--- Records provided Enclosed Below ---
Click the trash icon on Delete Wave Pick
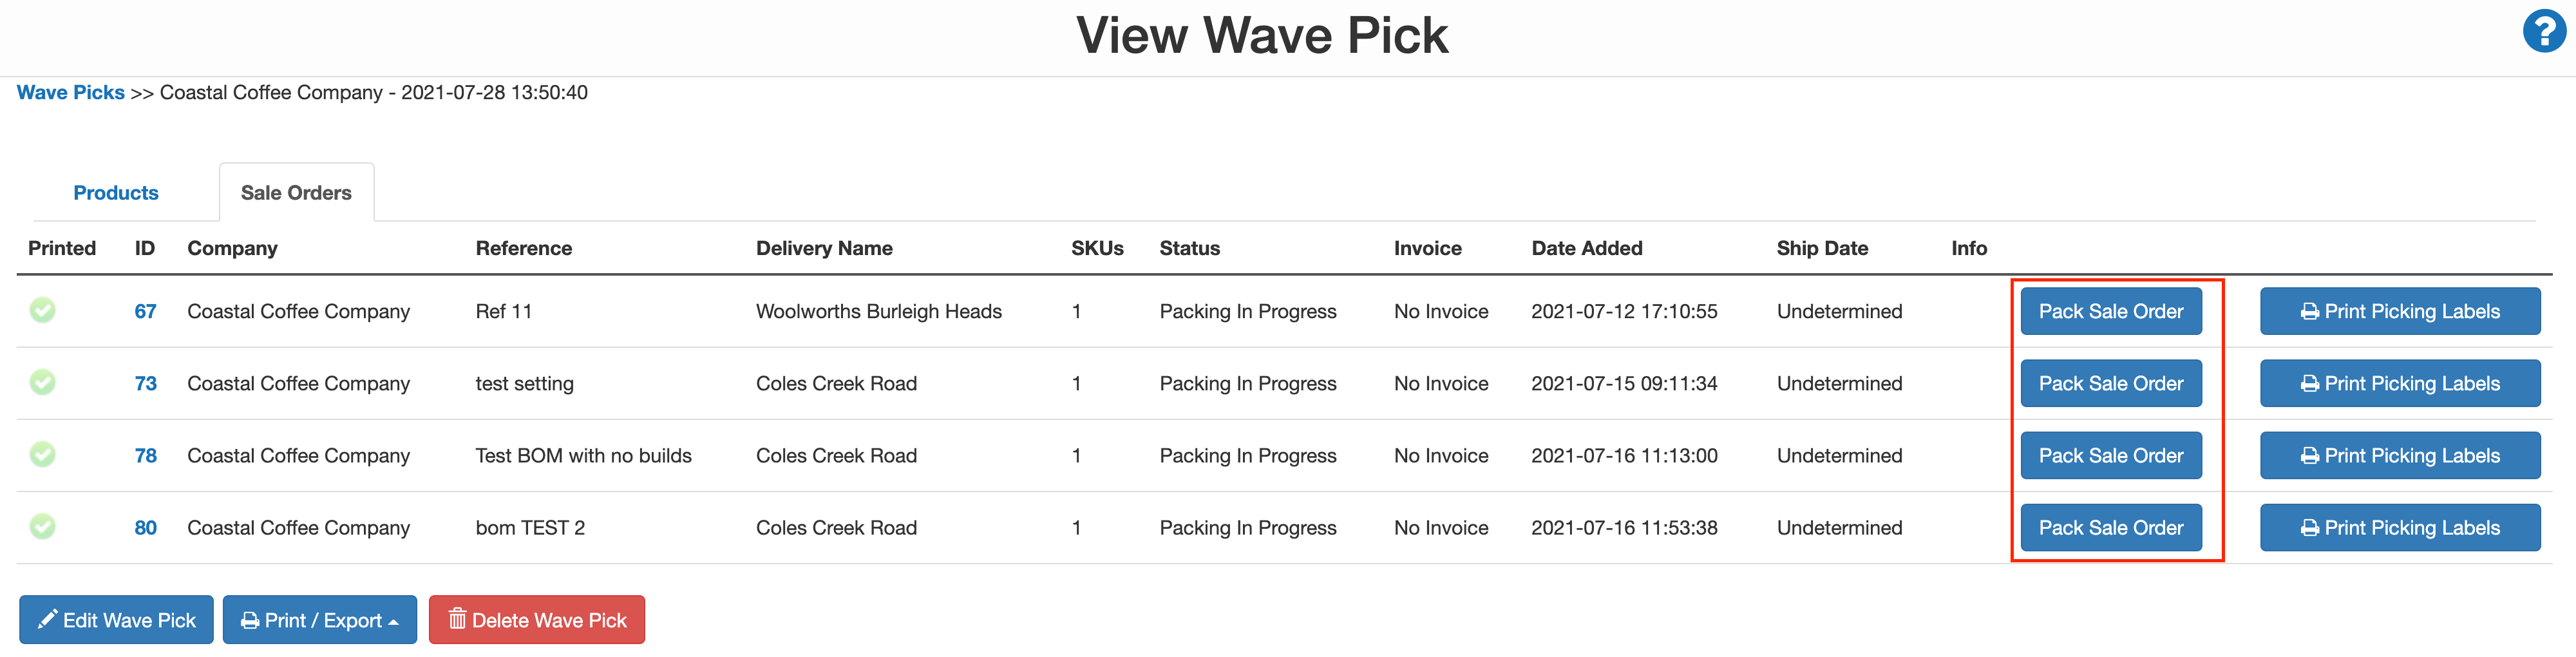The height and width of the screenshot is (657, 2576). coord(459,619)
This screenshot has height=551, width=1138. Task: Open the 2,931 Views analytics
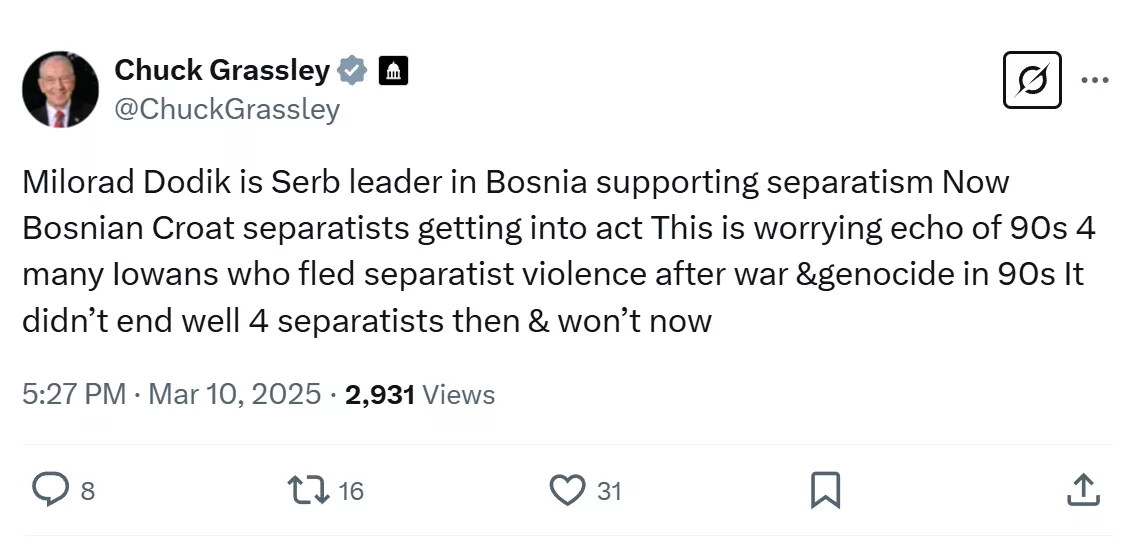point(419,395)
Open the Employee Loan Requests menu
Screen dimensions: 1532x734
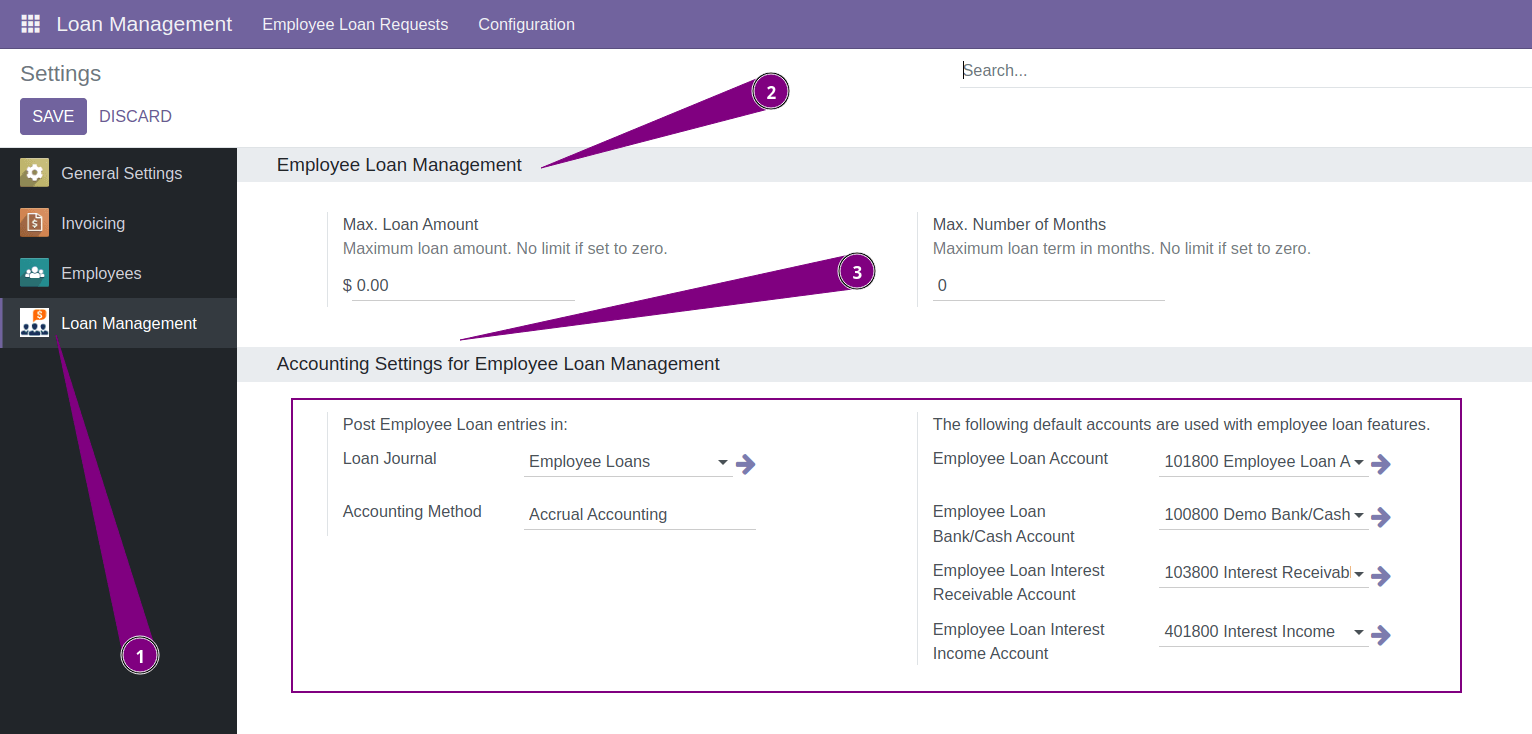pyautogui.click(x=355, y=23)
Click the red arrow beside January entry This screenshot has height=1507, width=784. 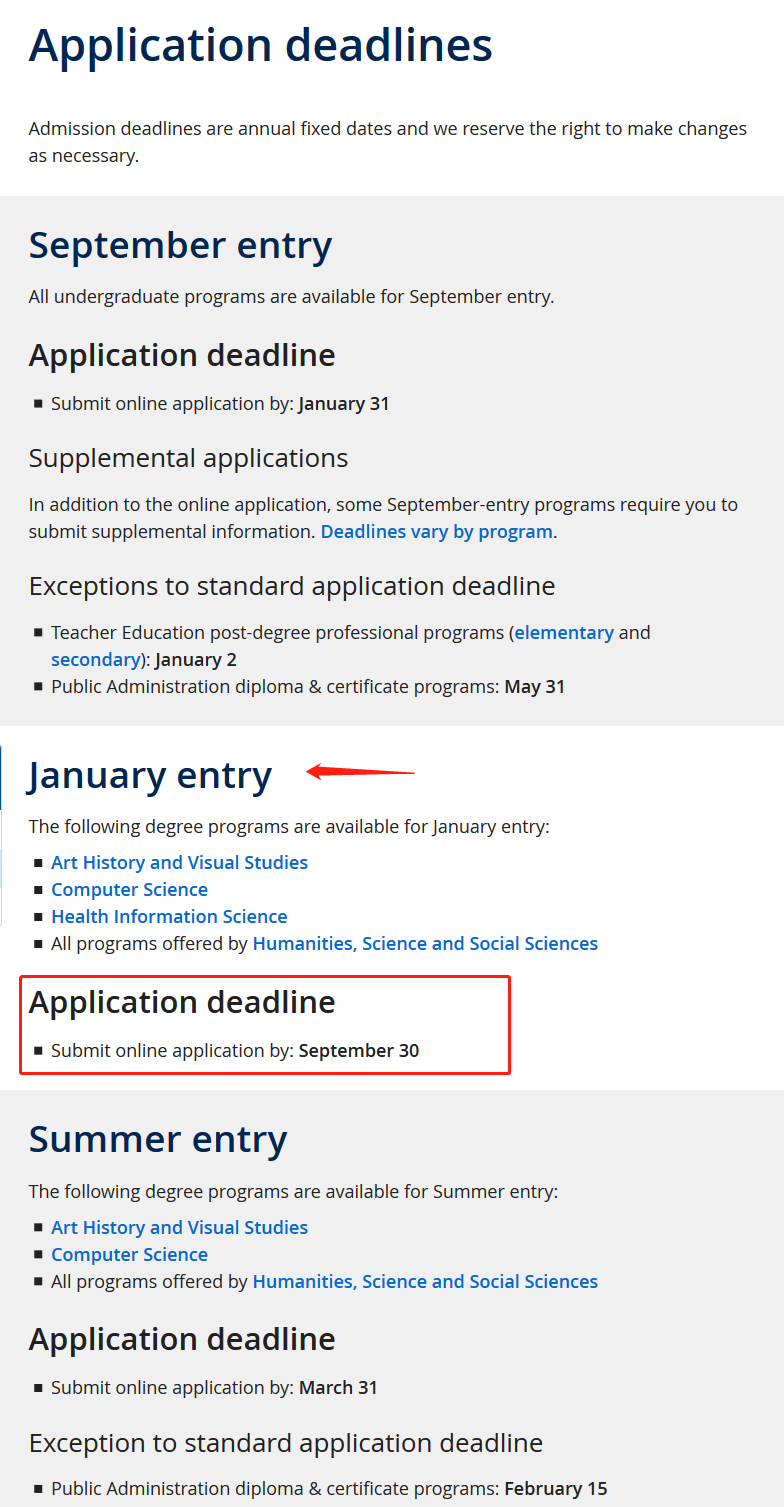[x=360, y=771]
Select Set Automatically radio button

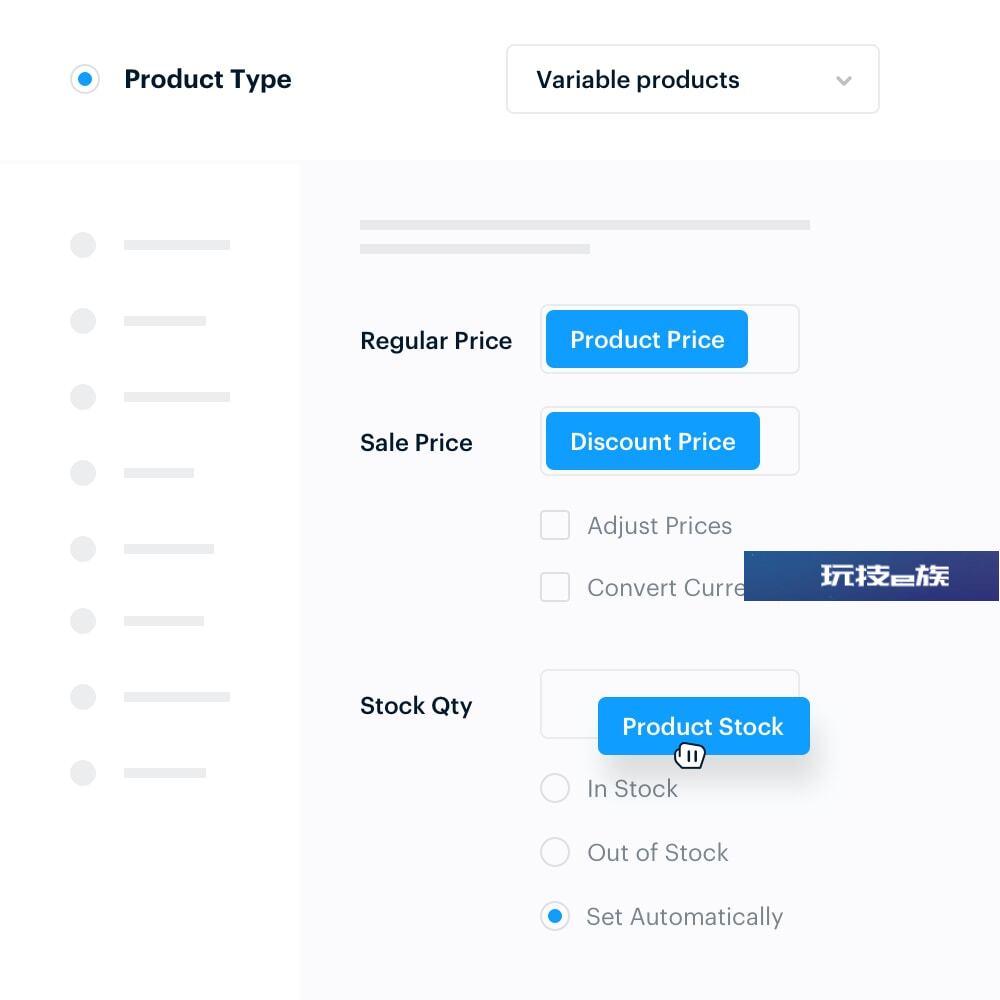(x=555, y=916)
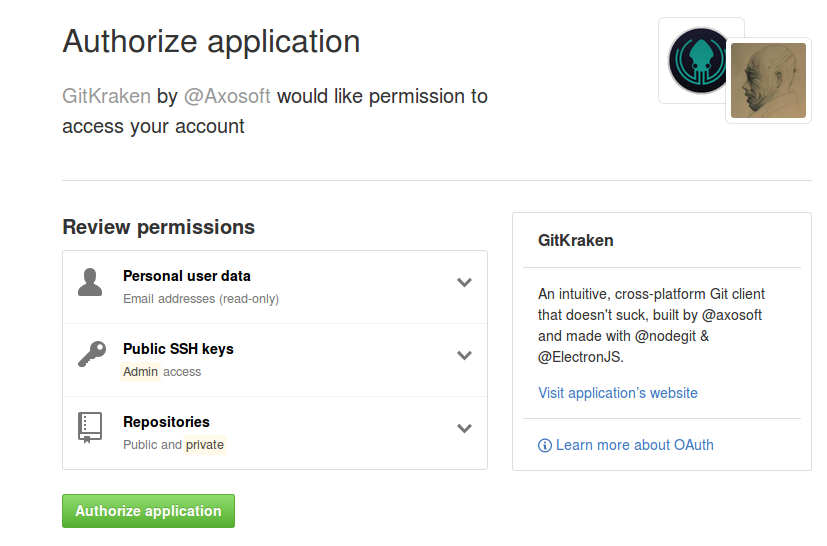
Task: Expand the Public SSH keys permission
Action: 464,355
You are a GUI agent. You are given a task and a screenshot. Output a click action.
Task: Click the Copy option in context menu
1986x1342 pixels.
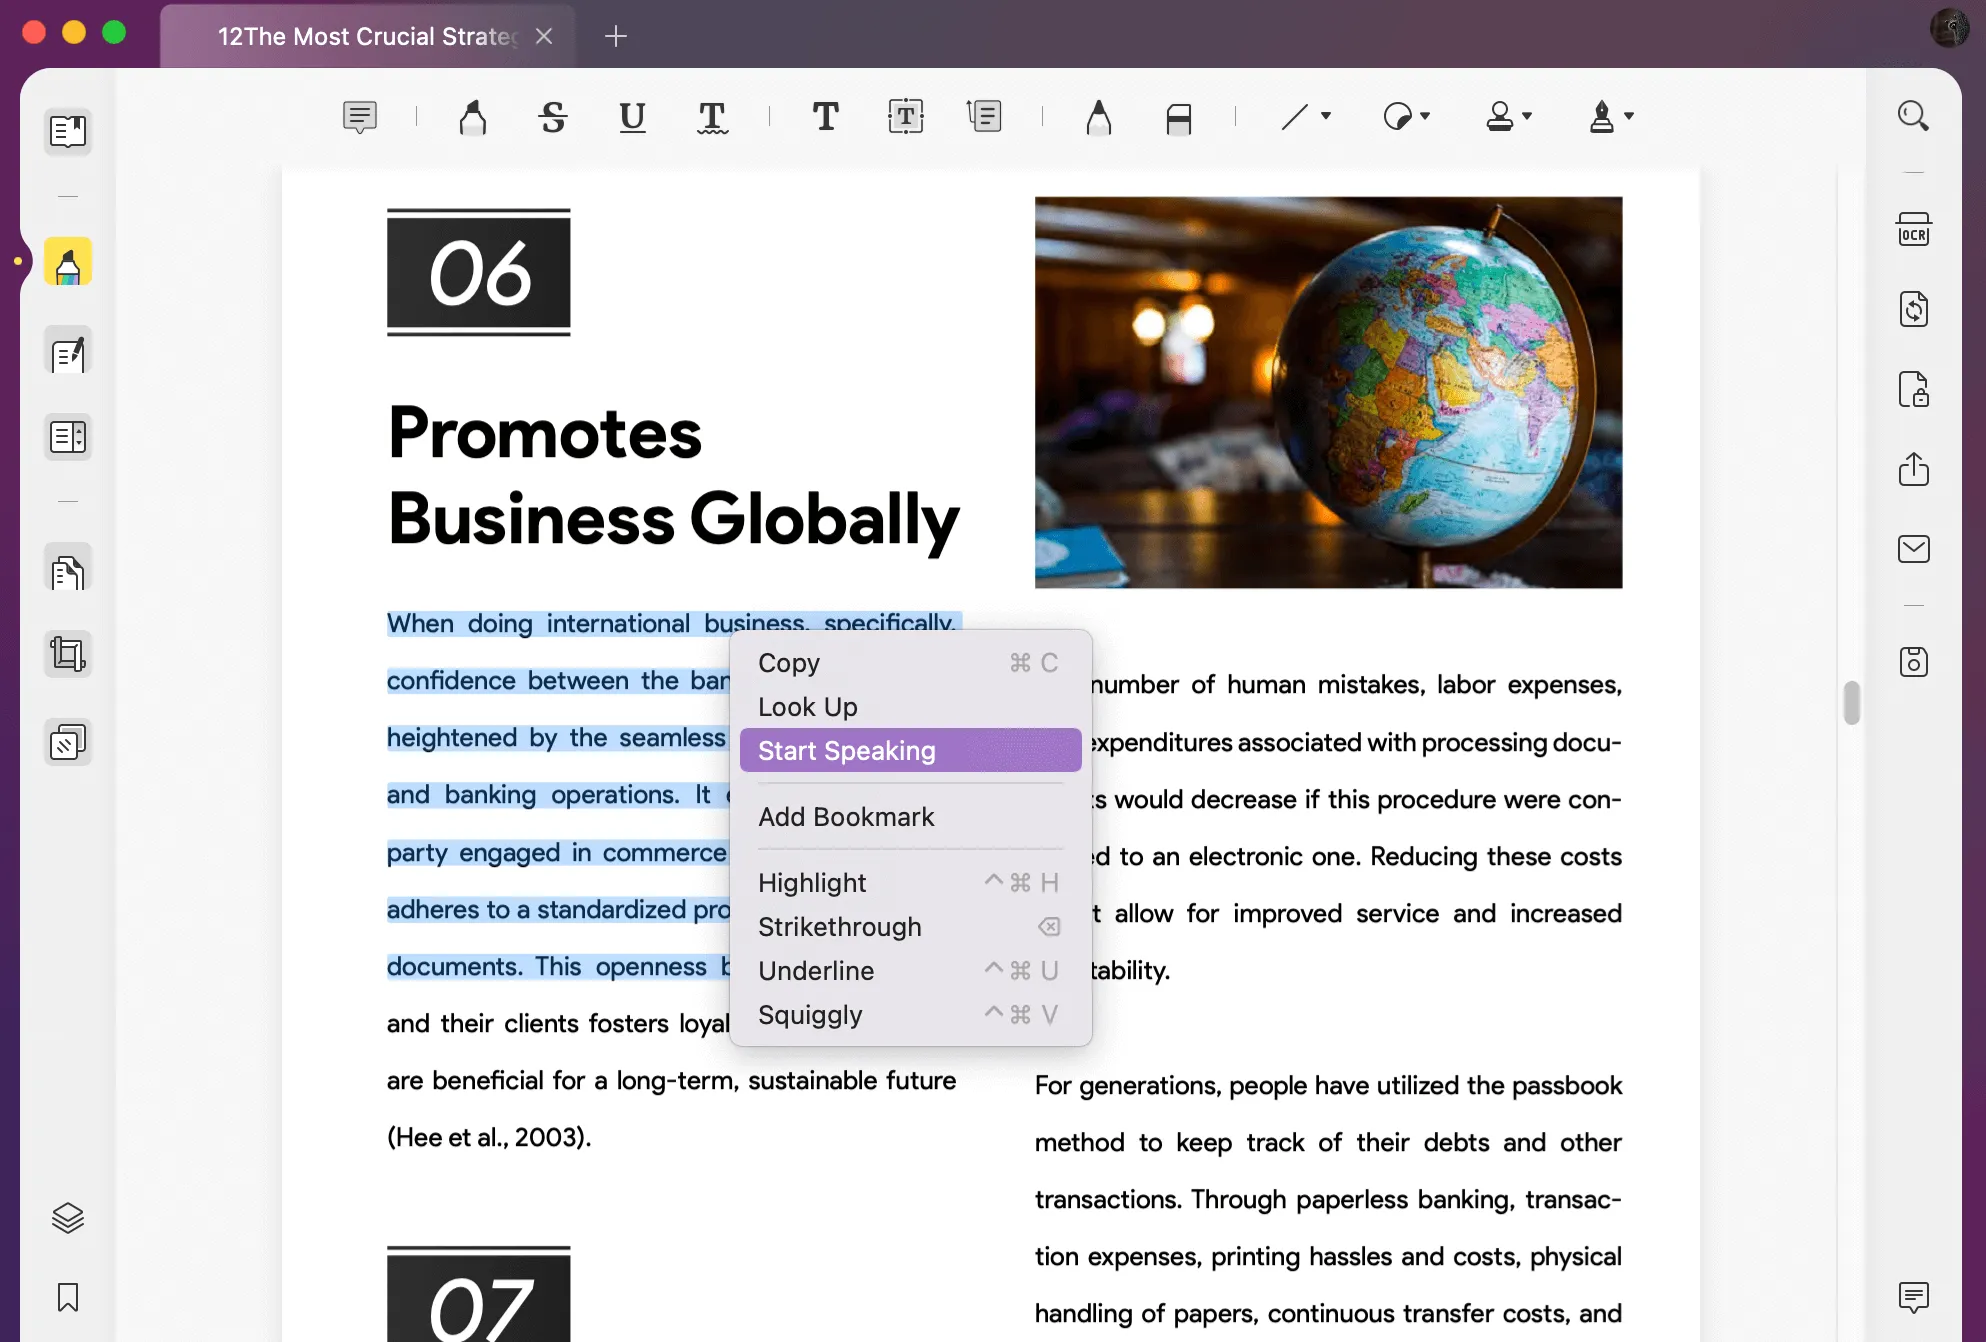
--- End of Enclosed Records provided ---
§ **The task**
Word for word, give again the lines from the line with "You are a GUI" through the end of the records above, with both ends included and the pictures left out.

§ **Output of the exercise**
You are a GUI agent. You are given a task and a screenshot. Output a click action.
Task: Click the Copy option in context menu
1986x1342 pixels.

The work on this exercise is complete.